Records from a dataset
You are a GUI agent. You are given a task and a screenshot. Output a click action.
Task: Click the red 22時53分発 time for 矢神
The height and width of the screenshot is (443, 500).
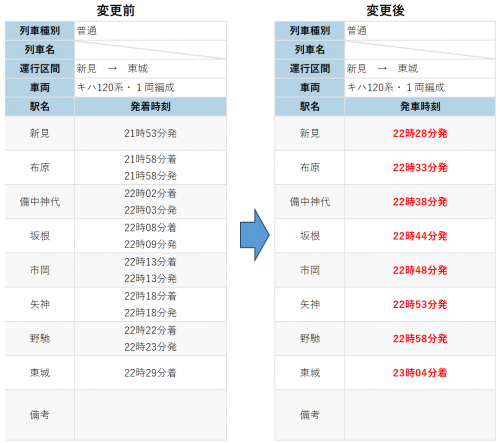tap(420, 304)
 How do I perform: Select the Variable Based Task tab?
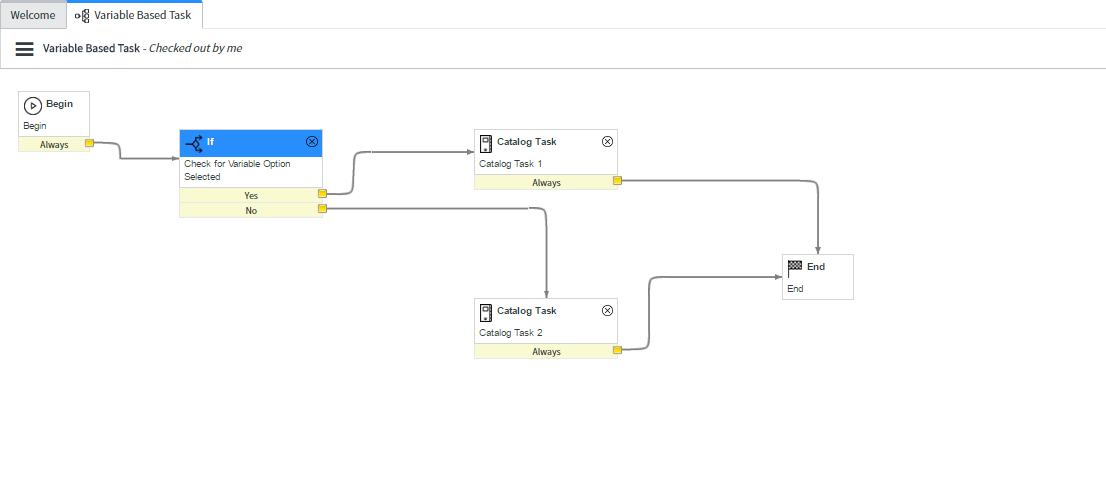(134, 15)
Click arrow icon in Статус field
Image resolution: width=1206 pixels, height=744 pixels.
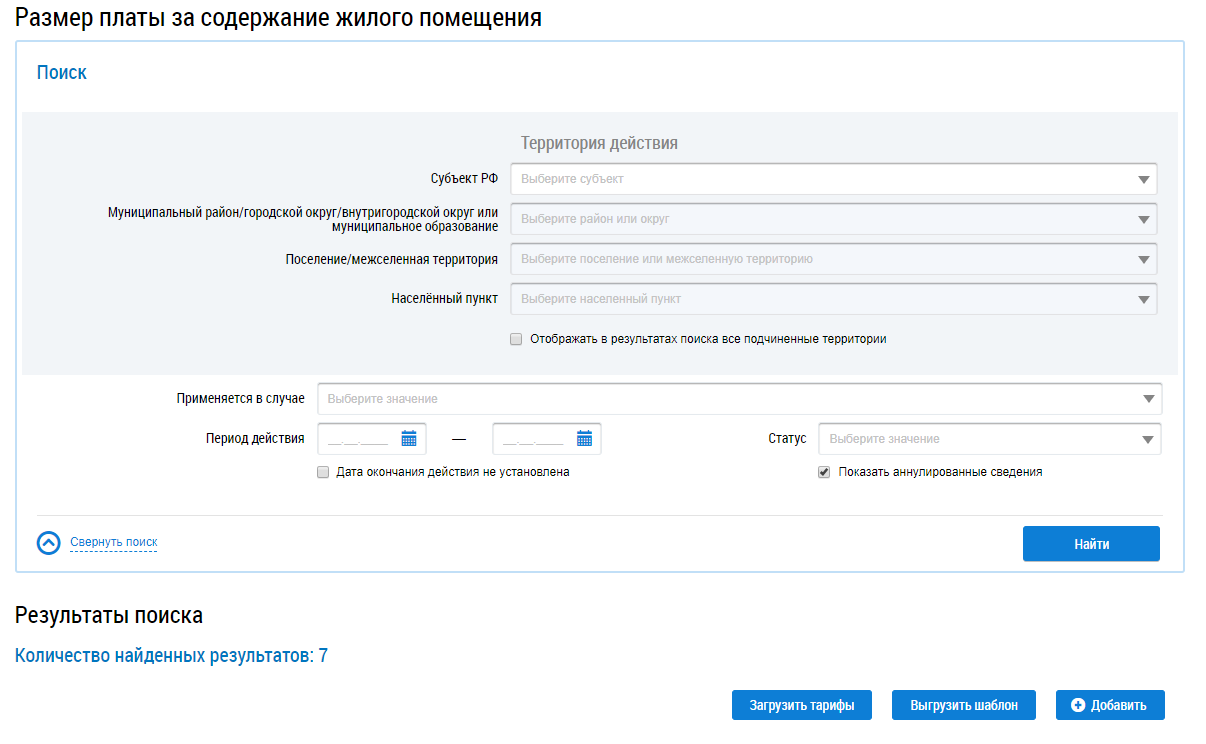(1148, 439)
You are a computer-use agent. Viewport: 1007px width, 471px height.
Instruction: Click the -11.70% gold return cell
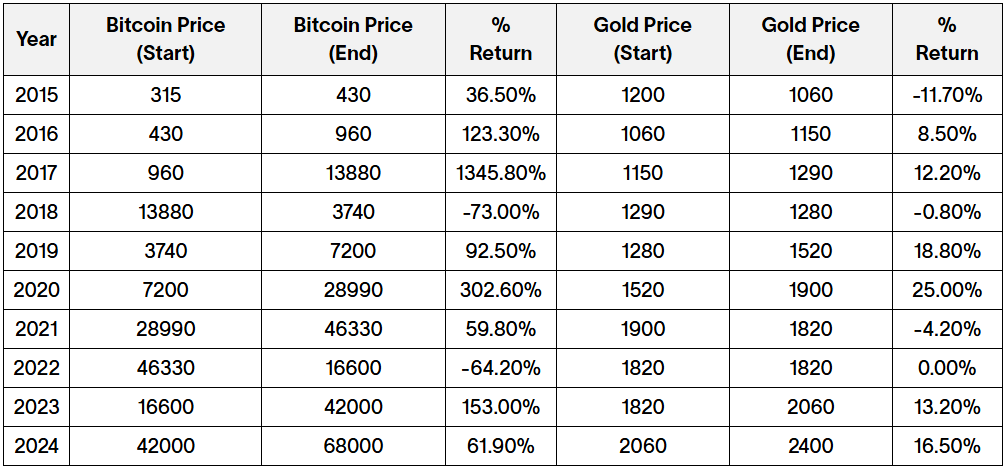[x=946, y=95]
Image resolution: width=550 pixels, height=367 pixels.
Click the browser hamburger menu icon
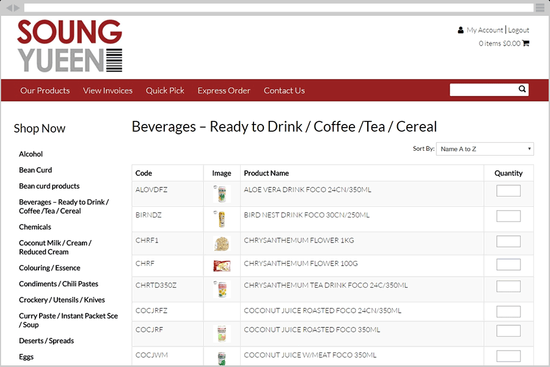(540, 7)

■ Your goal
Please print exactly the lines from the line containing "Image resolution: width=1206" through the end of the records above, both included, leaving out every picture.

■ Reply to the task
Image resolution: width=1206 pixels, height=744 pixels.
(1148, 439)
You are a computer-use agent. Viewport: 1007px width, 471px height.
Instruction: Click the -11.70% gold return cell
[x=946, y=95]
Image resolution: width=550 pixels, height=367 pixels.
Click the browser hamburger menu icon
(540, 7)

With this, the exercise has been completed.